Et ce n’est pas qu’une question de largeur : l’air de Robert, en vrai, se pare de couleurs orchestrales extraordinaires très au-dessus de la norme belcantiste, et même Fuchs le chantait avec une belle fermeté !
¶ Deux précisions :
— Courjal a fait cette erreur de rythme (et eu quelques flottements) parce qu’il a manqué son départ, amis surtout parce que cette pièce est en elle-même piégeuse… je ne suis pas sûr qu’il ait chanté le rôle sur scène, et franchement, ça demande du travail sous ses habits de simplicité, justement parce que les repères y sont rares, et que la voix ne tombe pas sur des appuis rythmiques évidents. Ça ne s’entend pas vraiment à l’écoute seule, mais quand on veut le chanter, on s’en aperçoit très vite…
— Sempey était couvert dans le Poniatowski à cause de sa technique, très (trop) couverte, qui lui assure en permanence un volume important, mais bride la voix au bout du compte et ne lui permet pas de faire monter la dynamique quand nécessaire – c’est un peu le problème, on a l’impression qu’il chante tout à la même intensité.
Sinon, fantastique programme, fantastiques interprétations (la séquence Robert était particulièrement intense !).
Ah, pardon, je t’ai appelé par le mauvais pseudo (sens-toi libre de corriger si nécessaire…).
Oui, salle plutôt bien remplie, mais j’imaginais une salle totalement pleine!

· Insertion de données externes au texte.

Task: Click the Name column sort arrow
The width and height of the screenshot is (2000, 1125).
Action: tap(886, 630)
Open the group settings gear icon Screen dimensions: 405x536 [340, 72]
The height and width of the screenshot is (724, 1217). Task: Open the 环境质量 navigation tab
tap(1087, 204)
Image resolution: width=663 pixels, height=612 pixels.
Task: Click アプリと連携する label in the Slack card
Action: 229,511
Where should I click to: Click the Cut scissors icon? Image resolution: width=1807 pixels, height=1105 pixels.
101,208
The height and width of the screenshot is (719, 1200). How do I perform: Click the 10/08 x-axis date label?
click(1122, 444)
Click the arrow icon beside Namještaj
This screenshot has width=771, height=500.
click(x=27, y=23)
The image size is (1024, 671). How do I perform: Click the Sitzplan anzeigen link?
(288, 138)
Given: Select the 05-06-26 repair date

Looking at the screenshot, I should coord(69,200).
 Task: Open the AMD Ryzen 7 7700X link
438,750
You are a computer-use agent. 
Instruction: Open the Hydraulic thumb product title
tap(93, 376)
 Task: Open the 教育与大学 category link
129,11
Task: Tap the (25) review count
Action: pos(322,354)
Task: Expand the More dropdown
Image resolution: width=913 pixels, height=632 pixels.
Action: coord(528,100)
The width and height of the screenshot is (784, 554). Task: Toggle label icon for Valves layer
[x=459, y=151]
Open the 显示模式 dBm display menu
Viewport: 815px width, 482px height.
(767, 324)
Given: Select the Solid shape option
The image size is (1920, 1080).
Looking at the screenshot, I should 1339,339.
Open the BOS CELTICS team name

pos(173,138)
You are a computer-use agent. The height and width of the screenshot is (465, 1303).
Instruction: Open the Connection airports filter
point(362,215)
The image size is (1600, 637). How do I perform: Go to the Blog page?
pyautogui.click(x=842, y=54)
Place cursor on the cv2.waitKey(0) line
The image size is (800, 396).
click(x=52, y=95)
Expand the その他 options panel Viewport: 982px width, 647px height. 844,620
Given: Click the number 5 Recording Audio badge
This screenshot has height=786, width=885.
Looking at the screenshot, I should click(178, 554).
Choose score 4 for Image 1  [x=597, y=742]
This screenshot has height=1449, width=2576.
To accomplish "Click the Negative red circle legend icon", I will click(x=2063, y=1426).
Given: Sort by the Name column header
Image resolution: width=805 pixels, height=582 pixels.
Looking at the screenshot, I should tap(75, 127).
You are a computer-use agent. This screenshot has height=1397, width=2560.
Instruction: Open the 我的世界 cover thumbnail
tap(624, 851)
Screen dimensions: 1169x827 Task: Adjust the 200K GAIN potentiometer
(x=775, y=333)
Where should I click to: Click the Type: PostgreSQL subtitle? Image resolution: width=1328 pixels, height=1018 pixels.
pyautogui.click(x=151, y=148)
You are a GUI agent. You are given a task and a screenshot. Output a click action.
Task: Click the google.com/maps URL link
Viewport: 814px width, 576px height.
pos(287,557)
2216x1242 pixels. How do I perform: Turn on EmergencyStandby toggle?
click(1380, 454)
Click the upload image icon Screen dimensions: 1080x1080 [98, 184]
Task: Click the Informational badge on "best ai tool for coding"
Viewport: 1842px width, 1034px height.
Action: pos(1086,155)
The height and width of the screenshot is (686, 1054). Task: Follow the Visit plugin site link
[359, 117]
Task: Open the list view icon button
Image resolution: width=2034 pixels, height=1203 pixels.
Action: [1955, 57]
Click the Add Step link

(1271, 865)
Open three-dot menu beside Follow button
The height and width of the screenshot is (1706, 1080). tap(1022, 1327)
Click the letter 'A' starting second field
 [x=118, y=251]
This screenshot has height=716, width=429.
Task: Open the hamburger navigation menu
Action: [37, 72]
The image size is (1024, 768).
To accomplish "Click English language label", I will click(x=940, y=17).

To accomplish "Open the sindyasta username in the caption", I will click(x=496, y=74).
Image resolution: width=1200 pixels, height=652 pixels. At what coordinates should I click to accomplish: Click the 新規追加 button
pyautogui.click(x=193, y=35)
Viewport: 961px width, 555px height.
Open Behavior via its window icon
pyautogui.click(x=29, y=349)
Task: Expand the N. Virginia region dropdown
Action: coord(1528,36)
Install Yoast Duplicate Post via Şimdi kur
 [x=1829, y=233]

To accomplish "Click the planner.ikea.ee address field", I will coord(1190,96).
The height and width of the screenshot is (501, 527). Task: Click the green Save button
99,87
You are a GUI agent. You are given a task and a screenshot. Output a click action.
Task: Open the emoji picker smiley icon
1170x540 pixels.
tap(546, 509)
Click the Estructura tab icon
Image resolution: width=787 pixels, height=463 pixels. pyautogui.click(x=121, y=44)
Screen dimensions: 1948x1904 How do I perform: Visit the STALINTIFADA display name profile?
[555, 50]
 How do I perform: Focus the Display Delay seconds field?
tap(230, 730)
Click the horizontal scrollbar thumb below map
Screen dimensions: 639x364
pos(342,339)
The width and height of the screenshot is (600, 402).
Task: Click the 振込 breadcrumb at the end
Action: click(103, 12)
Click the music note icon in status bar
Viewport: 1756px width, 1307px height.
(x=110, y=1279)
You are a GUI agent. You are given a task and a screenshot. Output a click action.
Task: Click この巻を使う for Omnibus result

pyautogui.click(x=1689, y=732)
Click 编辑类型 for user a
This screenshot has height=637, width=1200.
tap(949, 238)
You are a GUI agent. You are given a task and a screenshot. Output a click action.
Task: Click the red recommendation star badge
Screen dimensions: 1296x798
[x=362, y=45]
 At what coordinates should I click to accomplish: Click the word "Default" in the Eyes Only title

Sinon assez d’accord pour Fuchs mais disons que dans Manon elle se montrait plus… le duo du Vaisseau n’a pas été très flamboyante de même que Lakmé… et Robert, ça reste du grand trait là où Manon est plus varié je trouve.
Ok pour Courjal…
Et il l’a chanté. Avec juste Roth à la baguette, Antonacci en Marguerite et Spyres en Faust… Oui, on peut pleurer qu’il n’y ait pas d’enregistrement!
Pour le pseudo, pas de soucis… c’est ça de changer de nom pour chaque lieu!